» **TASK**:
Rewrite everything from the start of the rows down to the line containing "Click the 3", swapping "checkbox" for "tick box" and leaving all else unchanged.

» **MATERIALS PROVIDED**:
begin

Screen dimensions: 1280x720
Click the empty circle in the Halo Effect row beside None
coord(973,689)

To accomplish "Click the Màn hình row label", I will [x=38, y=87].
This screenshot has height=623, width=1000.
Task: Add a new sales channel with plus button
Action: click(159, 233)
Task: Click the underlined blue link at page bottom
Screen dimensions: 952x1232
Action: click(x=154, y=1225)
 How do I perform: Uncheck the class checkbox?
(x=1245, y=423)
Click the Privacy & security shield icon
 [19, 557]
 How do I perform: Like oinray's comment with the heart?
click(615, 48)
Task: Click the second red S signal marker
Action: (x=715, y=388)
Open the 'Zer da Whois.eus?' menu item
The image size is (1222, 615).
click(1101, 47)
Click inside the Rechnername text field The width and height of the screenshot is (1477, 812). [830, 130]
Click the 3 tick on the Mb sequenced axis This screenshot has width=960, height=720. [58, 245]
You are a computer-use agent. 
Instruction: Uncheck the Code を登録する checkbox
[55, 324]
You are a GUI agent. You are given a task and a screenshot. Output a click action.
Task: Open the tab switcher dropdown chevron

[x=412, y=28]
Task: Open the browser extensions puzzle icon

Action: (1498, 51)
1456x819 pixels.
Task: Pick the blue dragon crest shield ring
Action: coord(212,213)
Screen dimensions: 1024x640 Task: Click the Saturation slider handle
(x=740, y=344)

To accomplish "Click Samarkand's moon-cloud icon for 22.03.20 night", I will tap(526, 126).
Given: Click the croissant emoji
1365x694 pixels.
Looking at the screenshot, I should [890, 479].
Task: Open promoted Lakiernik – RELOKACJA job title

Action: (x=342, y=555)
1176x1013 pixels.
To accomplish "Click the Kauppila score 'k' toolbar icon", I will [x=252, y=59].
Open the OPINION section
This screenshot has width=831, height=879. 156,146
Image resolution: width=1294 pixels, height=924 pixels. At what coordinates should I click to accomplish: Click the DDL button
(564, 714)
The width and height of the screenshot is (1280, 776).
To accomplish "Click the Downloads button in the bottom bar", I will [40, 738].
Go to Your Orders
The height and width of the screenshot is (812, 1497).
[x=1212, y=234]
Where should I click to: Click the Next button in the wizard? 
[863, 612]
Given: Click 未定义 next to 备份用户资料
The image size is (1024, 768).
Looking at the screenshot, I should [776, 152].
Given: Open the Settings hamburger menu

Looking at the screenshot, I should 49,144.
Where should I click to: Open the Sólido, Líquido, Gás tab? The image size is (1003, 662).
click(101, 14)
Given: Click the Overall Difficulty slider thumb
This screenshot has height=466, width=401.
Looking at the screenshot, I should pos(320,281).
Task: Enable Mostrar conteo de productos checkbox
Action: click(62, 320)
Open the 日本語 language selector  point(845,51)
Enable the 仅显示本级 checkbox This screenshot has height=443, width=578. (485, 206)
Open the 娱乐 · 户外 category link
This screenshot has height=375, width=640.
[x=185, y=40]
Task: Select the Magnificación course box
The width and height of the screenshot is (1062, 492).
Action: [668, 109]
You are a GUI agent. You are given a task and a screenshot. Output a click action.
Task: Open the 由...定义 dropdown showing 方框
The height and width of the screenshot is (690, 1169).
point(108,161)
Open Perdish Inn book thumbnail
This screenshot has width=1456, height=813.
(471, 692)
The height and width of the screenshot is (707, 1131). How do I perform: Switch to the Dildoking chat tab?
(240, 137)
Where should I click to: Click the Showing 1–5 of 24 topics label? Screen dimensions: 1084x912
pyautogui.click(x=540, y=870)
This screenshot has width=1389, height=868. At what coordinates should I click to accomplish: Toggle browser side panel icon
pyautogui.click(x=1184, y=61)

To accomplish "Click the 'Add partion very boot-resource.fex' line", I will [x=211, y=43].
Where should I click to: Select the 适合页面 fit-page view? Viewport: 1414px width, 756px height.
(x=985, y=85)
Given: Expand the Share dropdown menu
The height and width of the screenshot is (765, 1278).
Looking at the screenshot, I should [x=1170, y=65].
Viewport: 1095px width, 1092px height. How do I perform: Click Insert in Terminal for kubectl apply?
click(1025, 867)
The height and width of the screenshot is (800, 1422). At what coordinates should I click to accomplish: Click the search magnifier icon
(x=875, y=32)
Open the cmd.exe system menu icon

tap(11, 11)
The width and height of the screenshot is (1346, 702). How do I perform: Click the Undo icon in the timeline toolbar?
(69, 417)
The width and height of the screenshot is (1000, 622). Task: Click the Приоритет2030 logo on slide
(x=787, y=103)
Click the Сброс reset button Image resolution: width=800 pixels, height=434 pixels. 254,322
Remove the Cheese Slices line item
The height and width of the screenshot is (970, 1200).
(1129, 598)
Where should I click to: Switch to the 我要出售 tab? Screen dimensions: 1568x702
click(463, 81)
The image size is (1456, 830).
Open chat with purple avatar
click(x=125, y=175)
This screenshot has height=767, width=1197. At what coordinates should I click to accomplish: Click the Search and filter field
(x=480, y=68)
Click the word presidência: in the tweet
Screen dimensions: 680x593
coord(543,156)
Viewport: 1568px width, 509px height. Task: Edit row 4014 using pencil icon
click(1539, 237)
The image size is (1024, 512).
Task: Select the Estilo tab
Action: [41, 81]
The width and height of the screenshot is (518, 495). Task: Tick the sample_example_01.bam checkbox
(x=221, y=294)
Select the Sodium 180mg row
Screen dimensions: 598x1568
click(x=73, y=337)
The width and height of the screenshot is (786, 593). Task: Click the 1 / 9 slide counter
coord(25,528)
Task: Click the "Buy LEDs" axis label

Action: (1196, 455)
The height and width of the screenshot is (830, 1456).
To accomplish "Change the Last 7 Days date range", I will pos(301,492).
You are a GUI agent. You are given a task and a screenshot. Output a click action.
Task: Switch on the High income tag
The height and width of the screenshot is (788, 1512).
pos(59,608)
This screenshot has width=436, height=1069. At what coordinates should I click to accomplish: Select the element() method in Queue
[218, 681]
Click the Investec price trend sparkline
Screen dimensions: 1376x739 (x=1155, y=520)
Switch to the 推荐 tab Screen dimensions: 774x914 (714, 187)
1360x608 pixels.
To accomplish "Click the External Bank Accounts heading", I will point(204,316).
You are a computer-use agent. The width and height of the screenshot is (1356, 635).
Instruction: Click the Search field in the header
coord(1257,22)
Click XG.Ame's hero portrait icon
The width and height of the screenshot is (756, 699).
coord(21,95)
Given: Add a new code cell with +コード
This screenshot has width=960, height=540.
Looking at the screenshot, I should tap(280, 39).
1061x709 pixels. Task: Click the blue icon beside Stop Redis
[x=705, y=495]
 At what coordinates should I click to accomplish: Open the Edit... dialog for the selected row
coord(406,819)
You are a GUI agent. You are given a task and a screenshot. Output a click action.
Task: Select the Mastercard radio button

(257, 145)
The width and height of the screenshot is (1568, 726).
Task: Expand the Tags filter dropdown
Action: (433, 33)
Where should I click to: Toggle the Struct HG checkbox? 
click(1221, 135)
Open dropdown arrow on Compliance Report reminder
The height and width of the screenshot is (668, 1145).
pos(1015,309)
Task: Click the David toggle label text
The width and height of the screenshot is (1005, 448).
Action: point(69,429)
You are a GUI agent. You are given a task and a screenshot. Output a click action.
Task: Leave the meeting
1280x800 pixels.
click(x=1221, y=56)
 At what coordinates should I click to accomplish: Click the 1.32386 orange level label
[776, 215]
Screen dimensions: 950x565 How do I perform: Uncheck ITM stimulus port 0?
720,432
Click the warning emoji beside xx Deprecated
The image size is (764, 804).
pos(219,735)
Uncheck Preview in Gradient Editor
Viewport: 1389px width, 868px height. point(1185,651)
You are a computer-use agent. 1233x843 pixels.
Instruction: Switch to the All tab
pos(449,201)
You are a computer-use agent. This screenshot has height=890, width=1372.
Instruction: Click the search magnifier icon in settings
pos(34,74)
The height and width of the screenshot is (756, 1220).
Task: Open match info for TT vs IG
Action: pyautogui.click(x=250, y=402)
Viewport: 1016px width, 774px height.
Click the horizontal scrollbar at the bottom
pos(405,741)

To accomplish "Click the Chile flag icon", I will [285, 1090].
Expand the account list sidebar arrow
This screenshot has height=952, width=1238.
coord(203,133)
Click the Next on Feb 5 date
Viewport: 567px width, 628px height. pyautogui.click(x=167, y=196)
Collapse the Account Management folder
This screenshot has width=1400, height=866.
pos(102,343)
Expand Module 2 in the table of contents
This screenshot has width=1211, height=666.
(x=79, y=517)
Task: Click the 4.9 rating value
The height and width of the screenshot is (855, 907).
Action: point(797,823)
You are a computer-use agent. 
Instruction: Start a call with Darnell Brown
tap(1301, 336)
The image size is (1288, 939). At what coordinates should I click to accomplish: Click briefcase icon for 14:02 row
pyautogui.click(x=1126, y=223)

end

» **THE ANSWER**:
Screen dimensions: 1280x720
Click the empty circle in the Halo Effect row beside None
coord(973,689)

To accomplish "Click the Màn hình row label", I will [x=38, y=87].
This screenshot has height=623, width=1000.
Task: Add a new sales channel with plus button
Action: click(159, 233)
Task: Click the underlined blue link at page bottom
Screen dimensions: 952x1232
Action: click(x=154, y=1225)
 How do I perform: Uncheck the class tick box?
(x=1245, y=423)
Click the Privacy & security shield icon
 [19, 557]
 How do I perform: Like oinray's comment with the heart?
click(615, 48)
Task: Click the second red S signal marker
Action: (x=715, y=388)
Open the 'Zer da Whois.eus?' menu item
The image size is (1222, 615).
click(1101, 47)
Click inside the Rechnername text field The width and height of the screenshot is (1477, 812). [830, 130]
Click the 3 tick on the Mb sequenced axis This screenshot has width=960, height=720. [58, 245]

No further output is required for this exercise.